The World Health Organization (WHO), in its 2000 report “Obesity: Prevention and Managing the Global Epidemic.” Wrote: ”Obesity is a chronic disease, prevalent in both developed and developing countries and affecting children as well as adults. Indeed, it is now so common that it is replacing the more traditional public health concerns, including undernutrition and infectious disease, as one of the most significant contributors to ill health.”

The Obesity Society, provided on the AOA’S “Obesity is a Chronic Disease” “The American obesity Association believes that obesity is a disease. Obesity is an excess of fat. It is not defined as a behaviour. Consider this: most people can distinguish between smoking and lung cancer. One is a behaviour and one is a disease. Or problem drinking of alcohol and liver disease. One is a behaviour and one is a disease. Sunbathing without protection is a behaviour; skin cancer is a disease.

José Caro, MD, Vice President of Global Diabetes Care wrote on Jan.13, 2010: “Obesity is one of the most frequent and serious metabolic diseases.

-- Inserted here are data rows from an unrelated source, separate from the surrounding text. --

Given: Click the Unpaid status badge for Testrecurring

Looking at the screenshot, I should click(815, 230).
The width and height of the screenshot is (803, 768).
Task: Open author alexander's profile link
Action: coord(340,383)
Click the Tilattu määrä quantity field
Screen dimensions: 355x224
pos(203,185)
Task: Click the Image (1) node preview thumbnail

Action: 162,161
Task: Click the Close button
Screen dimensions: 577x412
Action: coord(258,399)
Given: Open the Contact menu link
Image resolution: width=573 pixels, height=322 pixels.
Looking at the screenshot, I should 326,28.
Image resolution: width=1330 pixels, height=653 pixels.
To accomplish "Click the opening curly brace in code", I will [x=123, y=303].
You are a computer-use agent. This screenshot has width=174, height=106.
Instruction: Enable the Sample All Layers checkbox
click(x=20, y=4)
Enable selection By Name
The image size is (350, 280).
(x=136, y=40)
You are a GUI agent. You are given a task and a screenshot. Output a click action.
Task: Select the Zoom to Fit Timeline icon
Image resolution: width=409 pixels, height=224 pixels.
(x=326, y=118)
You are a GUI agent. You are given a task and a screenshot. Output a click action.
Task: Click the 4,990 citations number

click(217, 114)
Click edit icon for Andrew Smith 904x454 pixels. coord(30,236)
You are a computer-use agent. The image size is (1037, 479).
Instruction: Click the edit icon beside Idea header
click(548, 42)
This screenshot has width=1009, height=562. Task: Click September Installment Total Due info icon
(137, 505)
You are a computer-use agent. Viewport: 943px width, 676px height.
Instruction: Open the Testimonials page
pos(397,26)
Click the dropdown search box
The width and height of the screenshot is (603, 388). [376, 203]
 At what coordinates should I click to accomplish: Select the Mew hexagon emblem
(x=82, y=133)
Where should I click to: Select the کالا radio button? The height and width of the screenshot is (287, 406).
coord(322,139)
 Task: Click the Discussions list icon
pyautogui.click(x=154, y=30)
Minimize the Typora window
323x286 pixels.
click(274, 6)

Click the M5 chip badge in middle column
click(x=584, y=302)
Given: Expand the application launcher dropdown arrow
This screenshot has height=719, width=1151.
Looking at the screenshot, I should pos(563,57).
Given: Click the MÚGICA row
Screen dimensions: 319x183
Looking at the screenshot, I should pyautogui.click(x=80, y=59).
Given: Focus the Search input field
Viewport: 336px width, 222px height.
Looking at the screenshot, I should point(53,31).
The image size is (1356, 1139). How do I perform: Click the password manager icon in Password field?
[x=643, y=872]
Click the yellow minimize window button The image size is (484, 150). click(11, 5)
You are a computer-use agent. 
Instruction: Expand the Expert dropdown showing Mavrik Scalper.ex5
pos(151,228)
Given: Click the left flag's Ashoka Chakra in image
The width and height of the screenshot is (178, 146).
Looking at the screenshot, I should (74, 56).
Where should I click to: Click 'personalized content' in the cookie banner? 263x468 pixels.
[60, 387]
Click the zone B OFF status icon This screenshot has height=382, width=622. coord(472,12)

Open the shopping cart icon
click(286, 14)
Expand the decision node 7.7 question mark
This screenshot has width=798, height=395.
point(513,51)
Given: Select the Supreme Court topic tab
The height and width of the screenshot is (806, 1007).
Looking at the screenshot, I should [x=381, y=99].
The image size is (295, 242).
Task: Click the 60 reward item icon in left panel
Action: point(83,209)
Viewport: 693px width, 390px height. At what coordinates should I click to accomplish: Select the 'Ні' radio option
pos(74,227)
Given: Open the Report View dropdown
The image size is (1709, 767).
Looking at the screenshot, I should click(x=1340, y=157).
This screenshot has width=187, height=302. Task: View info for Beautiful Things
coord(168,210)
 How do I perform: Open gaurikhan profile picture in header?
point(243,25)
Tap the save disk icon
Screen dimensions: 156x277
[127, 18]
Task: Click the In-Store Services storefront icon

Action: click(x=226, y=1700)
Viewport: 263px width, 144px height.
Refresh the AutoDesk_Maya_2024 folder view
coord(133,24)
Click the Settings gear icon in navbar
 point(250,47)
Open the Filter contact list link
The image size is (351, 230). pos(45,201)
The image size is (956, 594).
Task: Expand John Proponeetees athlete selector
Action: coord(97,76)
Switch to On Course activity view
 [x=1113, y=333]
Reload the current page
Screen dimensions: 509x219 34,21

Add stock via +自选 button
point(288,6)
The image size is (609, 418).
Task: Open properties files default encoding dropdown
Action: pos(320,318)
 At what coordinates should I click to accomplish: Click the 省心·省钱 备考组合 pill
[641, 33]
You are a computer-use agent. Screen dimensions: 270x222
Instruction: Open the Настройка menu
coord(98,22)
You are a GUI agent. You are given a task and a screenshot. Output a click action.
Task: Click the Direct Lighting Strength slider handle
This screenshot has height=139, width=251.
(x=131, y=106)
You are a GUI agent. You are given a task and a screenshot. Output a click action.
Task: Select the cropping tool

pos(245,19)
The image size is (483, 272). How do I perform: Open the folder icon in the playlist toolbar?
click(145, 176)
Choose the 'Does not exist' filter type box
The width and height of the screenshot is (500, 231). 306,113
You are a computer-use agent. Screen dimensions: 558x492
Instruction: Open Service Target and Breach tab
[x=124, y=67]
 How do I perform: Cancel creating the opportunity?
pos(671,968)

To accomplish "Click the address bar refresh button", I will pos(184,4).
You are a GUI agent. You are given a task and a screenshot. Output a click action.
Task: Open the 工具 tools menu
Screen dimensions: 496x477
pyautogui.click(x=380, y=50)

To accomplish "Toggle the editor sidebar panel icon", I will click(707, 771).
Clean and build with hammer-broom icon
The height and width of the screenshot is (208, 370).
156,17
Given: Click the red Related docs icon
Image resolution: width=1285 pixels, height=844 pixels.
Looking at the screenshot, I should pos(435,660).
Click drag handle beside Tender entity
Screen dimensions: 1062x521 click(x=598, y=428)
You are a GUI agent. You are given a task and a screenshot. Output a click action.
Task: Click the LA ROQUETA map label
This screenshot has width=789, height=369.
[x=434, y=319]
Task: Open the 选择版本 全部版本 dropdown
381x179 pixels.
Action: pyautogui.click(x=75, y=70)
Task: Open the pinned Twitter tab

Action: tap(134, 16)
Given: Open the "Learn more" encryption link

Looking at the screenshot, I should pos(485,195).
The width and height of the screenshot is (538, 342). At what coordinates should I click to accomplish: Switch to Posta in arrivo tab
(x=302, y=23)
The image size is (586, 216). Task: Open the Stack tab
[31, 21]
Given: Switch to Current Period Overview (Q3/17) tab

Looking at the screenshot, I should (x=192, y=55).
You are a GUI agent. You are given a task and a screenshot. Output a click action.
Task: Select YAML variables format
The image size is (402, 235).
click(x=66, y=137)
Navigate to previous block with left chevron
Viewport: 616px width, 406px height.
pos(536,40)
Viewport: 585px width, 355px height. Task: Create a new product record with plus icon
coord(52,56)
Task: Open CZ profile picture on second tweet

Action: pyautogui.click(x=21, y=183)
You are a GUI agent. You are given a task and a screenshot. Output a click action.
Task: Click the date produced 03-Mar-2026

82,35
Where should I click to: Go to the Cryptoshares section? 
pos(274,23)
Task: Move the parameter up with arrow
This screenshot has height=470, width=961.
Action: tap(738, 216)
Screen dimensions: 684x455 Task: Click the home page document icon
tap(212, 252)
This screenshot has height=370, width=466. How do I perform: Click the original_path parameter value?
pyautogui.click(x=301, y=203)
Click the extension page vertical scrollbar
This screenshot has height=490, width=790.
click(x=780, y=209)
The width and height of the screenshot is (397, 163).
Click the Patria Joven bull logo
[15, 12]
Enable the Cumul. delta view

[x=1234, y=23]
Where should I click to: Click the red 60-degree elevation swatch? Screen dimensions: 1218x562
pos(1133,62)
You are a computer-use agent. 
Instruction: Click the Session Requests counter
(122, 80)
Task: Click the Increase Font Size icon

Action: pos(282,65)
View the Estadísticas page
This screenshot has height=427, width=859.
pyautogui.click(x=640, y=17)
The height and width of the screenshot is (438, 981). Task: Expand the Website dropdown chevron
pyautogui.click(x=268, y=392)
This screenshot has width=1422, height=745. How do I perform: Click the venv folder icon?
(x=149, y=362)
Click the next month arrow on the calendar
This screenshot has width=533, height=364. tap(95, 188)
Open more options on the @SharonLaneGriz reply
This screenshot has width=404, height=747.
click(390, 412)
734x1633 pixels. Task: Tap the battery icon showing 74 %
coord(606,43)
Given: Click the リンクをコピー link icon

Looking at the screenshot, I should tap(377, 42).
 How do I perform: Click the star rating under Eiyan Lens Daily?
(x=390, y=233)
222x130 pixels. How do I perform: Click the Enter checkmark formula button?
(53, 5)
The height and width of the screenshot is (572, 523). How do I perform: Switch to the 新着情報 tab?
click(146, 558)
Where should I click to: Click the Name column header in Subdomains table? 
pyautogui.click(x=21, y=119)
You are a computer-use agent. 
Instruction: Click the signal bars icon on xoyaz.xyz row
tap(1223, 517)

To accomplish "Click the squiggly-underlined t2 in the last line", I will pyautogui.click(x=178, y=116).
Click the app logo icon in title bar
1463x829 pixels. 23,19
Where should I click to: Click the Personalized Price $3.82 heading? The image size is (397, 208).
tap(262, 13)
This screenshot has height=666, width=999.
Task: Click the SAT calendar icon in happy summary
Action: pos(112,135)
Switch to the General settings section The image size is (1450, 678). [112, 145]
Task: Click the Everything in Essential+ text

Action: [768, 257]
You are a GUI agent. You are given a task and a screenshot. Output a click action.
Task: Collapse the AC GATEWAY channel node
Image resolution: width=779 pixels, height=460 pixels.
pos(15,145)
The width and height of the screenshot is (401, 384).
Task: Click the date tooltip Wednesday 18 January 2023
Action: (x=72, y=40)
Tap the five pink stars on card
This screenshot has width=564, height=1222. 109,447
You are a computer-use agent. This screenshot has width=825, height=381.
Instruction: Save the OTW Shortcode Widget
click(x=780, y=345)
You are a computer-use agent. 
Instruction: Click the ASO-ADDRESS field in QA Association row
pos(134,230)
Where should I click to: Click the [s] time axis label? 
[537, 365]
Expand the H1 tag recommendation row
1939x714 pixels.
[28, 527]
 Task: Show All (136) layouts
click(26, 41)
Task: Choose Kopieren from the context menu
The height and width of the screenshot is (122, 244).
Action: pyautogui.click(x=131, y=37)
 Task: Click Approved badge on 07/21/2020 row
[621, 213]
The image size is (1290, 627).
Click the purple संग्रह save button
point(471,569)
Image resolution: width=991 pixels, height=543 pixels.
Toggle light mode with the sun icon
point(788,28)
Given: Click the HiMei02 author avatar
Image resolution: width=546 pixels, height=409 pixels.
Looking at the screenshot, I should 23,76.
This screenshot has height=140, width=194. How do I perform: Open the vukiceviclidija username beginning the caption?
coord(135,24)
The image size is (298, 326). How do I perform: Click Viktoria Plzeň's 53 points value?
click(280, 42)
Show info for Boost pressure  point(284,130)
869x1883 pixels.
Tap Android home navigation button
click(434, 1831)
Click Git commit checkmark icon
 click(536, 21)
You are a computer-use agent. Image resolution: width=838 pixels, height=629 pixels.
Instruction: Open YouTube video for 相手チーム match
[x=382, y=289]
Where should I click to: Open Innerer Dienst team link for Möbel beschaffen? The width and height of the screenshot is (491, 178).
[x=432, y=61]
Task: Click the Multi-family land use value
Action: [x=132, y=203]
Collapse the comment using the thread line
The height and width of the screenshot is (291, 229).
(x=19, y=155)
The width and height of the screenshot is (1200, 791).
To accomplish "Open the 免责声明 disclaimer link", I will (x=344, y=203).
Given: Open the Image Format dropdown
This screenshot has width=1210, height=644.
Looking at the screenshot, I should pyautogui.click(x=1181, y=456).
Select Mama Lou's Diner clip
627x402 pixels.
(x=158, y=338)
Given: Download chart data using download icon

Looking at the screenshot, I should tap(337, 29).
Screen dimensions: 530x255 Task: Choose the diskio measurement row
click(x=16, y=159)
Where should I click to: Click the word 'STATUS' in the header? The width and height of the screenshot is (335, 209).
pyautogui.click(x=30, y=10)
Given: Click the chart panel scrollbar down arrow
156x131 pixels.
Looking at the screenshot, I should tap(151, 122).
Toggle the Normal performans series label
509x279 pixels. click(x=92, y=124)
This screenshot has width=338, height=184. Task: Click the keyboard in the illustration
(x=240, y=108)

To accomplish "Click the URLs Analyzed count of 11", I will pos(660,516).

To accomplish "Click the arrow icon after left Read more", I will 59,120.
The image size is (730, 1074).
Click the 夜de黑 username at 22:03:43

Furthermore, strategies for long-term reduction of body weight are largely ineffective. More than 90% of people who lose weight eventually regain it.”



In 2016 more than 1.9 billion adults, 18 years and older were overweight. Of these over 650 million were obese. 39% of adults, 18 years  and older were overweight in 2016., and 13% were obese.

Most of the world population live in countries were overweight and obese kills more people than underweight.



Some patients find that diet and exercise is not a viable option, for these patients anti-obesity drugs can be a last resort. Some prescriptions weight loss drugs are stimulants, which are recommended only for short term use and these are of limited usefulness for the extremely obese patients, who might need to reduce weight  over months or years.

As far as Samoa is concerned, we have obese people in great numbers, and per the above definition, there are all considered  diseased people. And the name of their disease? is obesity.

Heading the list is our beloved P.M. who fortunately or unfortunately is in good or bad company with the rest of the obese population. Should we fly them over to N.Z. for a three week check up? I doubt it. 

Our P.M. had a Septic  Shock due to his immune system not well. Besides he is obese, and if he says he is not diabetic he might have a skin problem. Do I sound like a doctor? No. I read and come out with my own conclusions. You can do the same.

 And when “that” time comes, most probably sooner than later, all will end up in heaven, God will not discriminate against them. Because we are a Christian State; incest and corruption included. After all, that food that has been eaten in excess, was paid for. And all those who are doing it or plan to do it “they know what they are getting into”.

*Orlando Huaman is a freelance writer, Malololelei.